The PCM is made up of both electrically conductive carbon fiber and non-conductive epoxy resin. As a result, machining such composites with prominent machining techniques i.e., WIRE-EDM or EDM is a difficult job. In the literature, research on the WIRE-EDM of PCM is limited to where the effect of WIRE-EDM on PCM is explored for higher machining rate, electrode wear, and performance in the linear cut.
In this work, the authors investigated the performance of WIRE-EDM on a patent carbon fiber-reinforced PCM possibly adopted in the aviation industry. The voltage, pulse duration, and pause time were selected as process parameters. These parameters were statistically evaluated, and the level of the significance of factors affecting the cut width was determined using analysis of variance. Finally, the experimental values obtained for cut width were modeled mathematically in terms of significant factors using response surface methodology.

Purpose of Study

  • To assess the influence of key process parameters on the cut width (kerf) and surface quality of PCM sandwiched in Titanium alloy.
  • To develop a regression model using response surface methodology, which is further examined with the experimental results for non-linear machining cut-width on the selected PCM.
  • To determine the trajectory of ET to machine PCM in the form of a complex shaped part, such as a gear.

2. Material and Methods

2.1. Material

In this study, a polymer composite material (VKU-39, pl. refer https://viam.ru, 11 May 2021) used in the aviation industry was chosen.
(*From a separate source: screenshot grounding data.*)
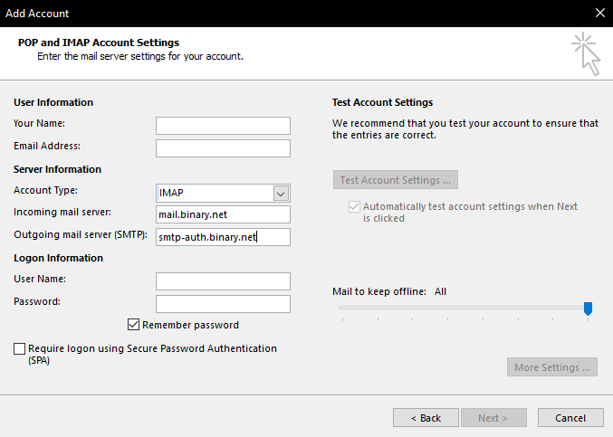Click the cursor sparkle icon in header
The image size is (613, 437).
click(x=586, y=53)
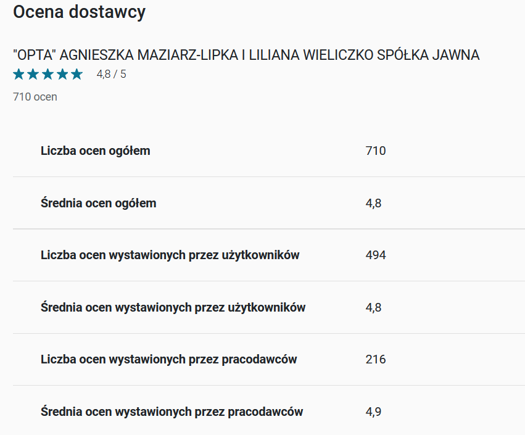Click the 710 ocen count label
The height and width of the screenshot is (435, 525).
tap(35, 97)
The workpiece is a laminated fibrous polymer composite made of carbon fiber twill as reinforcement/filler, with epoxy as a binder material. The property of the selected PCM is as shown in Table 1.
A PCM plate of thickness 2 mm was used for the WIRE-EDM experiments. To improve the conductivity of the PCM, a conductive layer of titanium (1 mm) was applied on both sides (Figure 5). The study was carried out on a wire-cut EDM machine, “Electronica EcoCut.” The electrode tool (ET) used was a brass wire with a diameter of 0.25 mm. Distilled water was used as a dielectric medium, and was sprayed on the ET (Figure 5) instead of immersing the PCMs in a water bath, as PCM immersion in a water bath causes defects such as swelling and filling of water.

2.2. Method

The process parameters selected were U—voltage, V; Ton—pulse duration, μs; and Toff—the pause time in pulse duration. The experimental runs were carried out by employing the orthogonal central composition design (CCD) matrix, where α denotes the distance between the star point and central point i.e., value of α = 1.215. The design matrix in the study was obtained with the assistance of Design-Expert software. Orthogonality in the design assisted in estimating the independent regression coefficients [49,52]. The process parameters are presented in Table 2. The output parameter was the value of the EDM cut width (L). The cut width was the wire diameter of the ET and the size of the side clearance (overcut).
The experiment design matrix and response (cut width) is presented in Table 3. Each experimental run was replicated thrice for more accuracy. A pictorial view of the machining process is shown in Figure 6.

3. Results and Discussion

Analysis of variance (ANOVA) is a commonly used statistical technique to test the significance of a model and the contribution of each process parameter on the experimental response. The mathematical model was predicted using Design Expert software and is summarized in Table 4.
From Table 4, it is observed that the value of adjusted R-square and predicted R-square values were higher for the 2-way interaction model. Thus, this model is suggested for further analysis.
Statistical analysis of the experimental data (Table 5) revealed the significance of the process parameters, namely voltage, pulse duration, and pause time, on the measured response i.e., cut width. The results are summarized in Table 5, with a 95% confidence level.
The 2-way interaction model F-value of 6.71 implies that the model is significant, and only 0.85% chance of noise exists in this model. From Table 5, the p-value less than 0.05 indicated that the model terms of voltage, Ton, and their interaction (i.e., U × T-on) were significant, whereas Toff, U × Toff and Ton × Ton were insignificant. Eliminating insignificant terms results in the improvement in the model, as presented in Table 6.
The model regression statistics for the selected model demonstrated a high R2 value (i.e., 0.80), which is acceptable. The predicted R2 of 0.6677 was in reasonable agreement with the adjusted R2 of 0.7504; i.e., the difference was less than 0.2.
In order to check the adequacy of model, the predicted value and the actual experimental values were compared along a 45° line, as shown in Figure 7. This implies that the proposed model is adequate and there is no violation of the independent or constant variance assumptions.
The final equation obtained for the prediction of cut-width (L) is represented as Equation (9):
L = 329.6 0.9475 × U 6.45 × T o n + 0.141 × U × T o n
The regression equation analysis (9) shows the combination (interaction) of input process parameters (factors) affecting the value of the cut width.
Figure 8 and Figure 9 presents the response surface describing the dependence of the cut width on the voltage and pulse duration.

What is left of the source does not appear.